When we start off playing the game we do so with money in our pocket – it’s part of the package. We collect 200 dollars as we pass ‘GO’ and that speeds us on our way. We launched into the game and there’s no turning back. We could also express this key idea by saying that when we adapt to a defined environment then there is always an immediate pay-off in terms of euphoria. Adaptation to a defined world (or ‘closed system’) always involves a pay-off in terms of euphoria and this – we might say – constitutes the essential ‘incentivization’ behind the game. That’s what kicks the whole thing off.

 

 

There is nothing mysterious about where this pay-off comes from – all we need to do to understand it is to look at what’s happening when we adapt to a closed (or defined) system, when we start ‘playing the game’. What is essentially going on here is that we have discovered a cheat. We’ve found a way of short-cutting the difficulty involved – we’ve ‘hacked’ life, so to speak. An enormous oversimplification – which we’re not aware of – has taken place and so it’s as if we’ve got ‘something for nothing’. Getting ‘something for nothing’ is always a good deal – it’s like getting a bargain in the supermarket or finding a fifty euro note lying around ownerless in the street. Whenever we feel euphoric it’s always because we think that we’ve just got something for nothing – this is where the particular type of good feeling called ‘euphoria’ (i.e. the good feeling we get when we win at the game) comes from…

 

 

It’s as if we have a long arduous journey ahead of us – an incredibly long and arduous journey – and someone comes along and tells us that they know a short-cut. What a good feeling this is! Owe could say that it’s like having an essay or a dissertation to write and paying someone else to write it for us. When an effective cheat is found there is an immediate pay-off and when we’re talking about finding a short-cut in life itself then the euphoric boost we’re looking at here is in no way different from the intense high that is produced by taking a euphoriant drug such as cocaine or crystal meth. Adapting to a defined (or closed) world is therefore as addictive as any drug! This is like a ‘one-way door’; it’s like a door we go through that only works one way – we can adapt (or go through) with the greatest of ease but we can’t come back the same way! The whole point of a cheat wrt reality is that we don’t know that it is a cheat – the euphoria comes about precisely because we don’t know that the simplification of reality is a simplification, that the model or simulation is only a model or simulation.

 

 

The ‘high’ or euphoric pay-off comes about because of the way we think we’re getting something for nothing – if we knew that the impression which we have of getting some kind of windfall, some kind of freebie, is false (i.e. if we can see that there is some kind of trick or deception going on and that, actually, we’re NOT getting anything for free) then – very obviously – we would not get a high, we would not get a euphoric pay-off. The element of deception is an absolute requirement if there is to be any ‘feeling good’ about the short-cut we think we have found – not only must reality be hugely oversimplified but – also – we mustn’t realize that this is what has happened. We mustn’t be able to spot the over-simplification of reality as such; we mustn’t be able to spot the simulation as being a simulation. The situation where we don’t spot the simulation as being the simulation is what Jean Baudrillard calls ‘the perfect crime’.

::::::::::

* [Challenges]
A: Return the stretch of the passage on euphoria and the game from "When we start off" through "whole thing off.".
B: In the entries, change "slot machine" to "roulette wheel" and reproduce only the stretch from the line containing "The image size is (1018, 810)." through the final entry, with nothing else altered.
The passage above has no connection to the entries that come after it.

Stored items:

::::::::::

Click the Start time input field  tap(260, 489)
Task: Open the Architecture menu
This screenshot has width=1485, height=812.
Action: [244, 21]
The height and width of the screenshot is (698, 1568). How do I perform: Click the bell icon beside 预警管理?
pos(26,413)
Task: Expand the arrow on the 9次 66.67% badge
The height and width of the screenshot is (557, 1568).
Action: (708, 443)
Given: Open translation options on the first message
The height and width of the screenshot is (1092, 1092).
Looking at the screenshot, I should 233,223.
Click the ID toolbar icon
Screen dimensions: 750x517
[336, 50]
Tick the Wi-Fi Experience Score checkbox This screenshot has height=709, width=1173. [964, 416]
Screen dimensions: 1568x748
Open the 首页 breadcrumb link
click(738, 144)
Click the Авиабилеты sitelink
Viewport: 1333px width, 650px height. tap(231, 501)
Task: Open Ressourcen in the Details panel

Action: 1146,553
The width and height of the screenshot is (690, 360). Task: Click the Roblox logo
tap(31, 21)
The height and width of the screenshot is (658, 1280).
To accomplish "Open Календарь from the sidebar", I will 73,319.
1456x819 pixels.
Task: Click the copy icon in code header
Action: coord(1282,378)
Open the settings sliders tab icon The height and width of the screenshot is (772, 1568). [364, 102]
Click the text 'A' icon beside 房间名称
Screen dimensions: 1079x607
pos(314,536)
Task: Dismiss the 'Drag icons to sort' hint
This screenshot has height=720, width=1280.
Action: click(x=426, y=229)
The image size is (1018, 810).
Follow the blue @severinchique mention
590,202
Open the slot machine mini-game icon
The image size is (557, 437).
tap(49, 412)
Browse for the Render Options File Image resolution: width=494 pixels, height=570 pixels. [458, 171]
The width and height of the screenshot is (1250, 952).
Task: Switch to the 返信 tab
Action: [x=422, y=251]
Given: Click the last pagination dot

::::::::::

* [Results for each task]
A:
When we start off playing the game we do so with money in our pocket – it’s part of the package. We collect 200 dollars as we pass ‘GO’ and that speeds us on our way. We launched into the game and there’s no turning back. We could also express this key idea by saying that when we adapt to a defined environment then there is always an immediate pay-off in terms of euphoria. Adaptation to a defined world (or ‘closed system’) always involves a pay-off in terms of euphoria and this – we might say – constitutes the essential ‘incentivization’ behind the game. That’s what kicks the whole thing off.

B:
The image size is (1018, 810).
Follow the blue @severinchique mention
590,202
Open the roulette wheel mini-game icon
The image size is (557, 437).
tap(49, 412)
Browse for the Render Options File Image resolution: width=494 pixels, height=570 pixels. [458, 171]
The width and height of the screenshot is (1250, 952).
Task: Switch to the 返信 tab
Action: [x=422, y=251]
Given: Click the last pagination dot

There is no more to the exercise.